[
https://issues.apache.org/jira/browse/SOLR-799?page=com.atlassian.jira.plugin.system.issuetabpanels:comment-tabpanel&focusedCommentId=12675770#action_12675770
]
Shalin Shekhar Mangar commented on SOLR-799:
--------------------------------------------
bq. <field name="signatureField" type="signatureField" indexed="true"
stored="false" signature="solr.TextProfileSignature" fields="product_name,
model_t, *_s" />
I don't think signatureField is a separate type. It is just a string, right?
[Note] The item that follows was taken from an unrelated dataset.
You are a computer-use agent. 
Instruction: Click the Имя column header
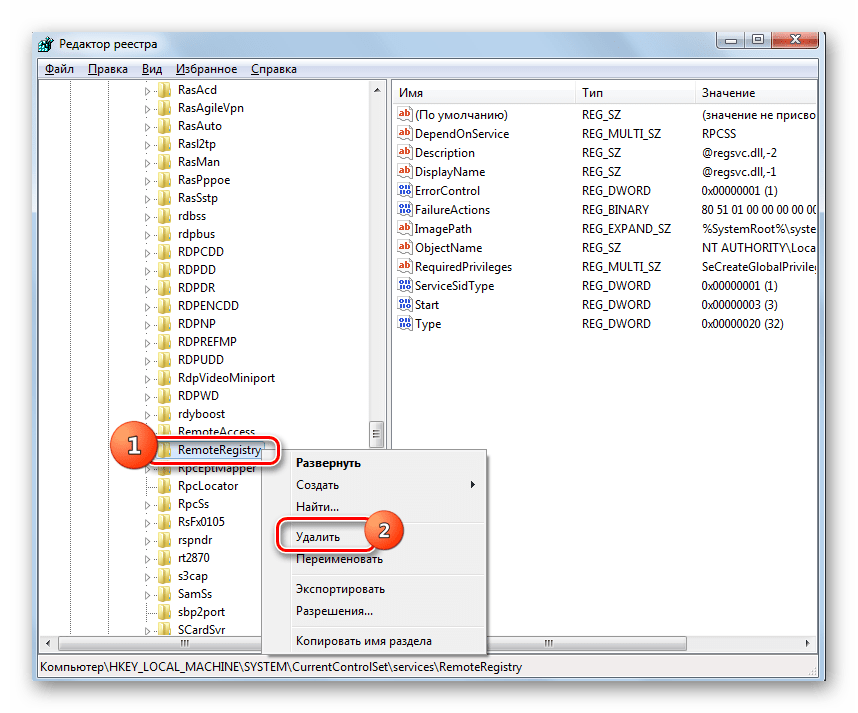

bq. The patch as committed moves the specification of one field out of
schema.xml file to another file.
bq. That is, the design of the signature field should go in schema.xml, and
each updateRequest section should only describe how it is used with that
section's declared name. Also, there should be no default field, since every
field in the schema should be described in schema.xml.
The design of the signature field goes into schema.xml right now too. The wiki
clearly states the following about signatureField:
{code}
The name of the field used to hold the fingerprint/signature. Be sure the field
is defined in schema.xml.
{code}
bq. <field name="signatureField" type="signatureField" indexed="true"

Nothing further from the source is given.